Taking advantage of the situation because the “cards are in our favor” is obviously the right approach but it cannot be the sole motive for an offensive of the working class against capital. We have suffered decades of defeat and declining living standards on the job and in society as a whole, with cuts in already feeble public services because the labor hierarchy accepts that concessions have to be made when the market and the bosses’ interests demand them.

 

Through their acceptance of the Team Concept-----that workers and bosses have the same economic interests---when the system goes in to crisis, when competitiveness and the capitalist’s profits are threatened, the union hierarchy will aggressively impose concessionary polices on their members going to great lengths to ensure that sacrifices have to be made to save capitalism from itself arguing that to resist is futile because the “cards are not in our favor”. The truth is that the cards are never really in “our” favor as things stand.
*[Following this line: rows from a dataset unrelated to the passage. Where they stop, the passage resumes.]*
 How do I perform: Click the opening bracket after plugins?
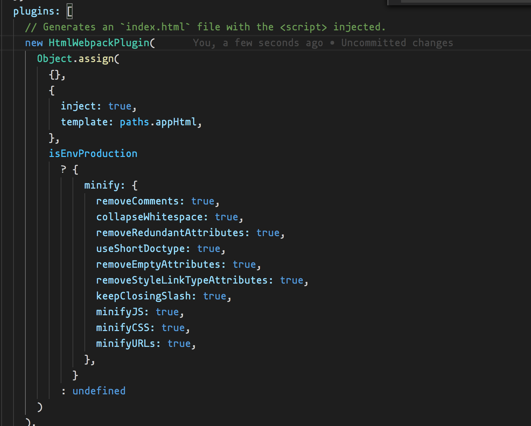[70, 12]
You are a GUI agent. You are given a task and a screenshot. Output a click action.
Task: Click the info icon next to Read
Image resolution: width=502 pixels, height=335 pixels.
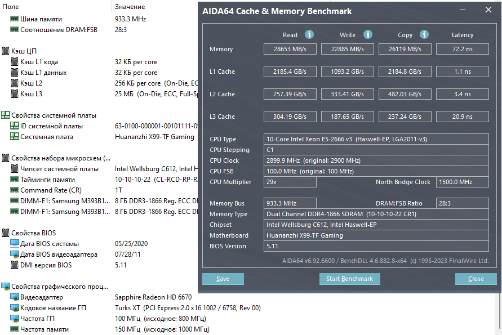coord(309,35)
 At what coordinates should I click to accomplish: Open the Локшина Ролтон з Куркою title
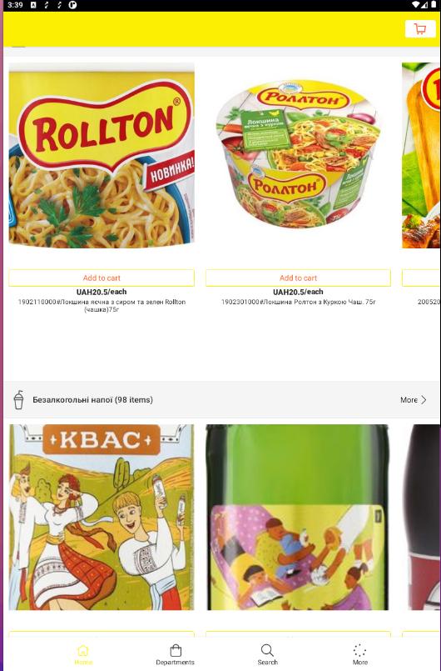[x=298, y=302]
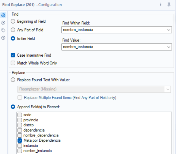
Task: Select Replace Found Text With Value
Action: (13, 80)
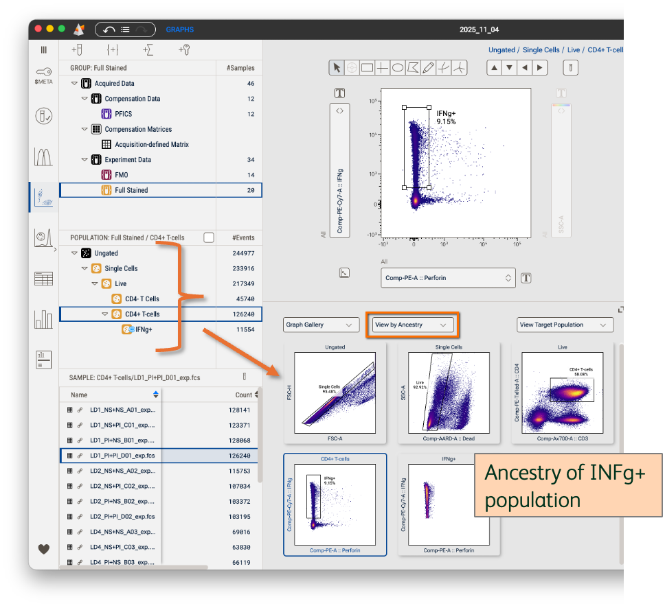
Task: Click the GRAPHS tab label
Action: coord(180,30)
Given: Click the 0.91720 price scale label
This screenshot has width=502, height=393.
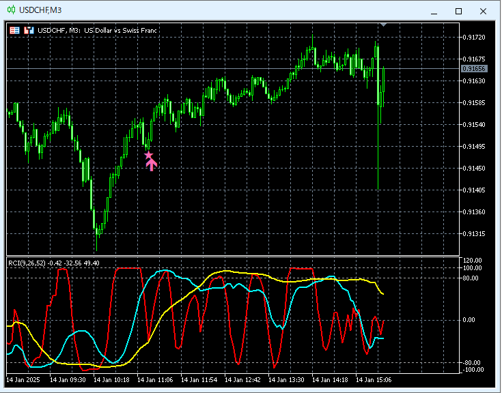Looking at the screenshot, I should click(474, 38).
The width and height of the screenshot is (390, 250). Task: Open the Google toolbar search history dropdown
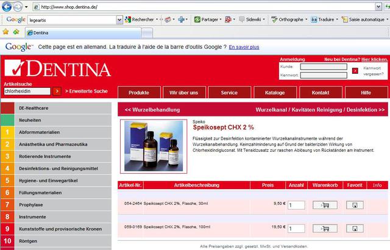tap(119, 20)
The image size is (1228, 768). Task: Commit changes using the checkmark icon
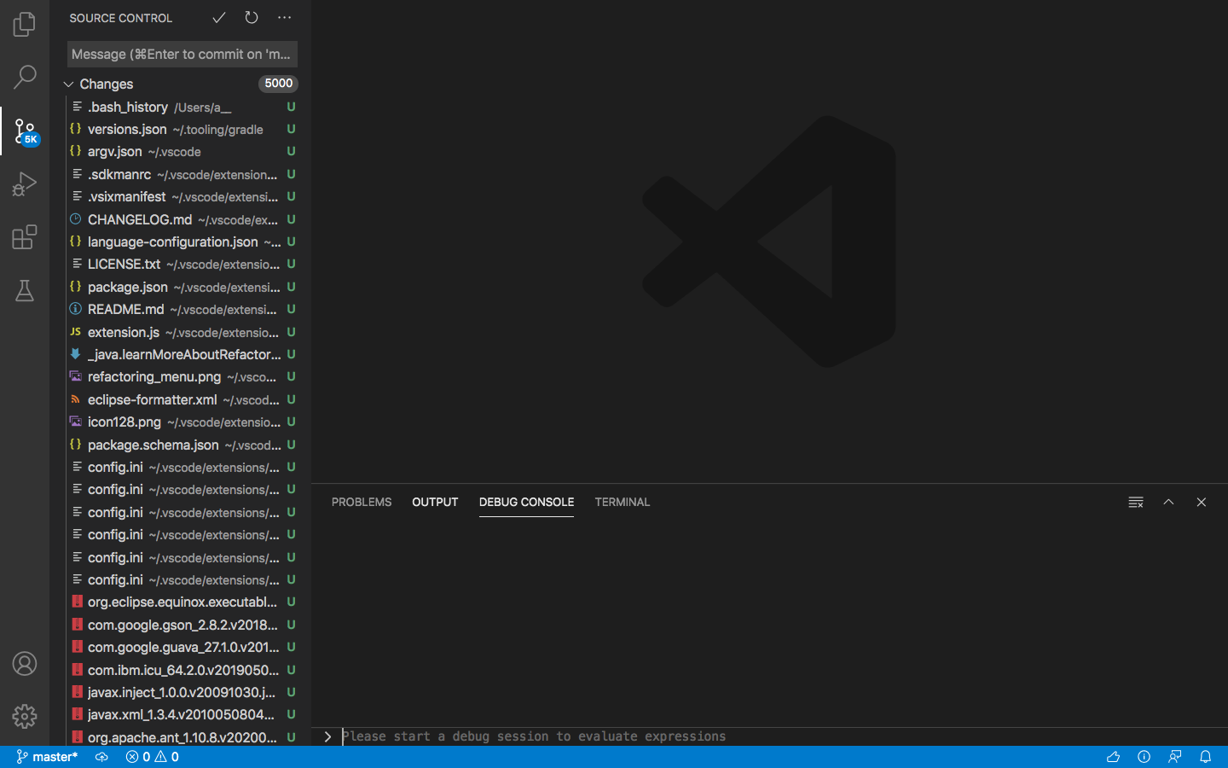tap(218, 17)
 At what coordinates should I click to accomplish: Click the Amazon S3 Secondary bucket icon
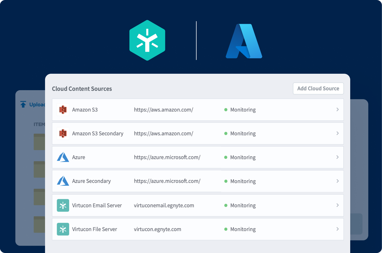click(x=63, y=133)
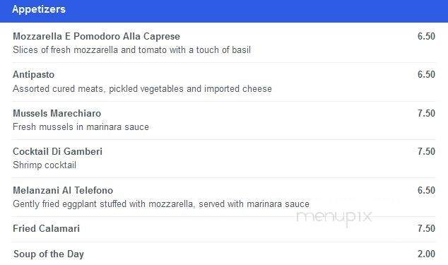This screenshot has width=448, height=265.
Task: Click the Mussels Marechiaro 7.50 price
Action: [x=426, y=113]
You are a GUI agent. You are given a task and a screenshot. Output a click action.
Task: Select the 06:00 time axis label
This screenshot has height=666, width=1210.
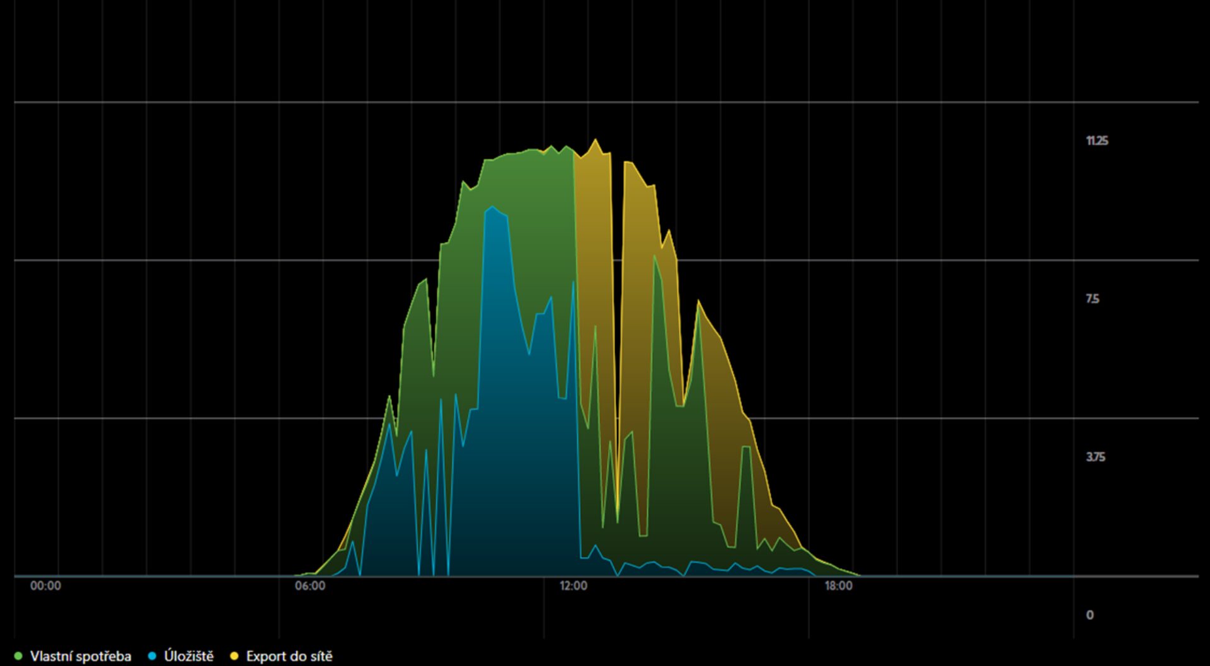(x=310, y=586)
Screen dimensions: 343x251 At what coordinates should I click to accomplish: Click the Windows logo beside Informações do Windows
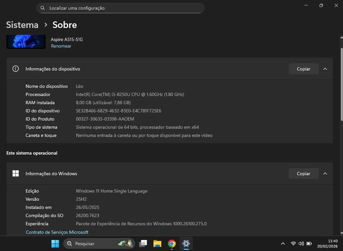(x=16, y=174)
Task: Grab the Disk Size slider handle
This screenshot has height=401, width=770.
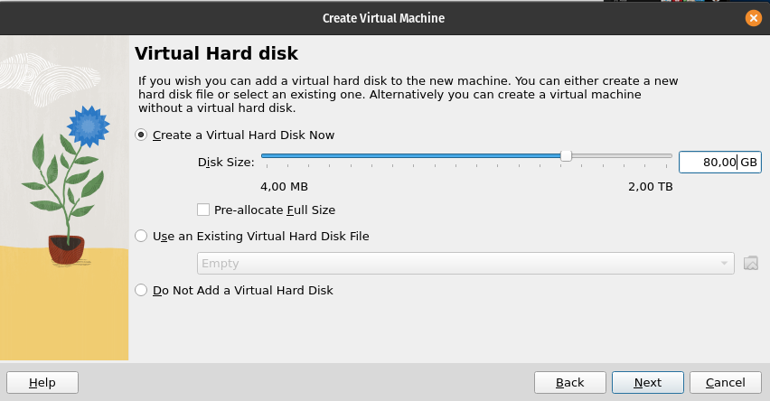Action: [566, 156]
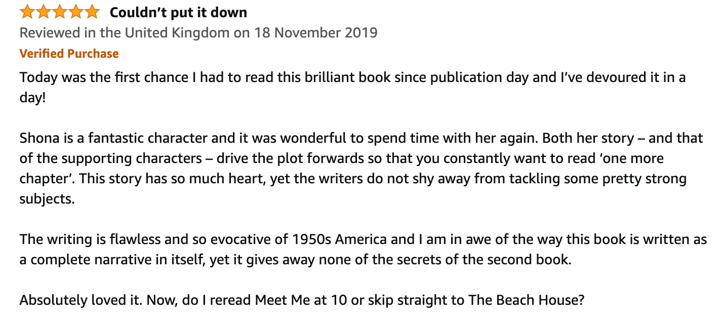Viewport: 723px width, 321px height.
Task: Click "Absolutely loved it" sentence
Action: [x=82, y=300]
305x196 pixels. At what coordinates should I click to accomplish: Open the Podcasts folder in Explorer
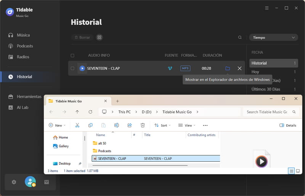[x=104, y=151]
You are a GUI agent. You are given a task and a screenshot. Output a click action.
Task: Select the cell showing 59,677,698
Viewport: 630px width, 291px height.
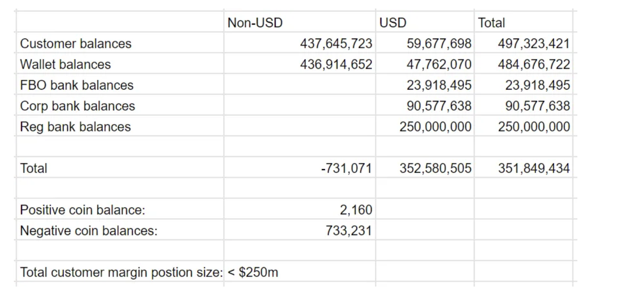(425, 43)
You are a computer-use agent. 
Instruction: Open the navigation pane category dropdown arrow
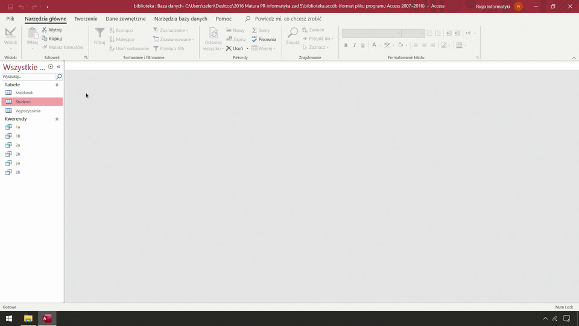(x=51, y=67)
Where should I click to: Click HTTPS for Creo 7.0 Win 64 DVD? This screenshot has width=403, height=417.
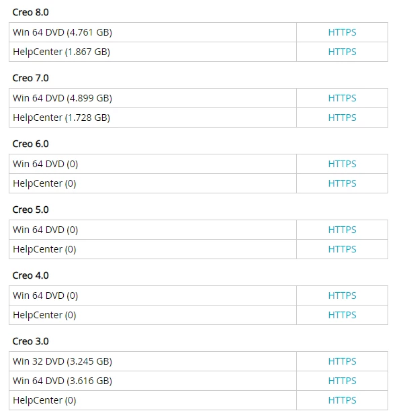point(342,98)
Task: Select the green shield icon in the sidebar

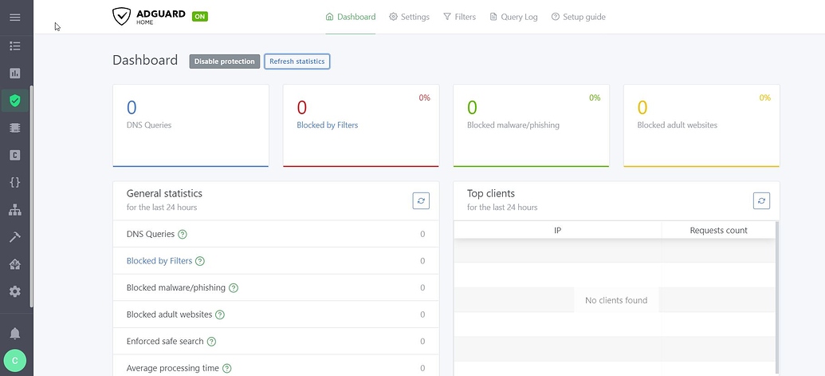Action: click(x=15, y=101)
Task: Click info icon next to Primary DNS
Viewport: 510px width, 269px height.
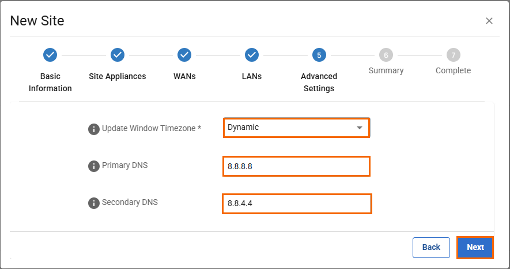Action: (x=93, y=166)
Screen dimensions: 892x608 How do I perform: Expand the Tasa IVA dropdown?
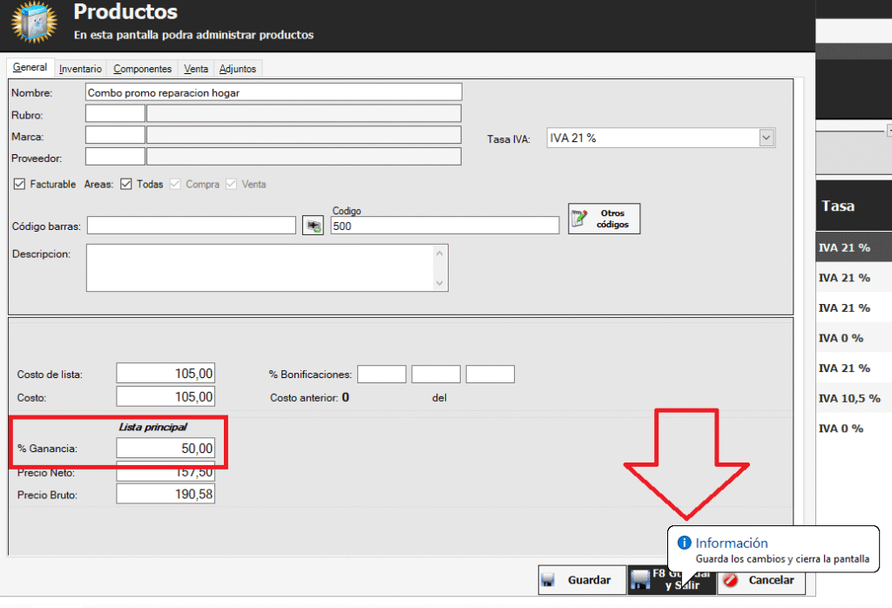coord(766,138)
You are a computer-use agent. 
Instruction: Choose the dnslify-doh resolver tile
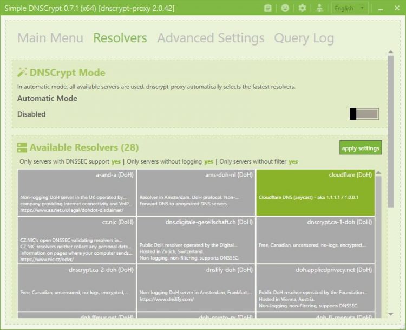click(196, 287)
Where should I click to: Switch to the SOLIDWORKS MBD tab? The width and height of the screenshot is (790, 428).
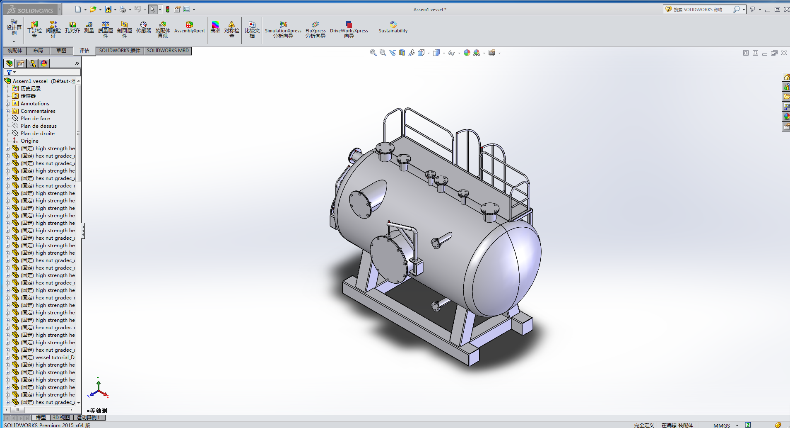[168, 51]
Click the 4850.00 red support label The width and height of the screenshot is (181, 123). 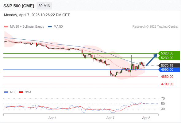pos(167,77)
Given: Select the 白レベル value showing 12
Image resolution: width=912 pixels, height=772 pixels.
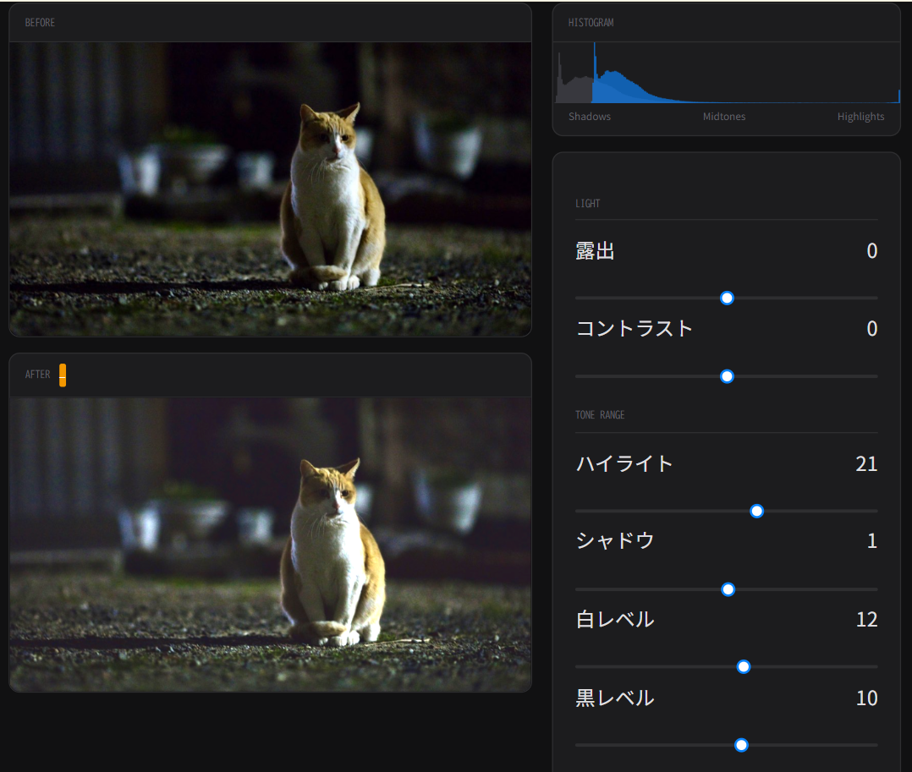Looking at the screenshot, I should (866, 620).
We have to refuse to play the game.

 

We are already hearing from the top ranks of organized labor that a major aspect of this favorable moment is that we have a “pro-labor president in the White House”. This is how disconnected the present leadership of organized labor is from their members and the average worker, that they refer to a politician in the pocket of one of the world’s most powerful corporations and the head of the world’s most powerful capitalist party as “pro-labor”.

 

And like all movements, there are the usual opportunists that will seek to head the movement and also temper it. The liberal academics who are hauled out by the labor hierarchy to give intellectual credibility to their views will act as a brake on these struggles as well as the numerous left/liberal types, many of them former union full time staff and members of the bureaucracy. Many of them came to the workers’ movement out of the universities.

 

In most of these strikes there has been no attempt from the leadership as far as I can see, to link them together in any way, after all, these unions are all in the same national organization. There are also non-union workers in the same workplaces and now is the time to launch a real campaign to organize the unorganized.

 

So by all appearances, the general outlook of the heads of organized labor has not changed and they will do their very best to ensure that the present upsurge doesn’t go too far. Whether they will be able to do that remains to be seen. The pandemic has changed mass consciousness and also exposed the weak underbelly of US capitalism. Workers are very angry and the massive increase in wealth for the richest and the obscene spectacle of parasites like Musk, Bezos and Branson flying around in the atmosphere add insult to injury.

 

It is inconceivable that the shift in consciousness that has taken place in the wake of the Pandemic will not place some pressure on the lower ranks of the labor leadership and many full-time staff whose job it has been to ensure the concessionary policies of the leadership are carried out and no threat to their relationship with the employers based on labor peace arises from below.

 

If the present momentum keeps going and certainly if it intensifies, it will increase tension between many of the staff on the ground and the higher officials and differences will become more open. The more pressure, the more likelihood of open splits developing. This would be a very serious development and an important one for the working class in the US.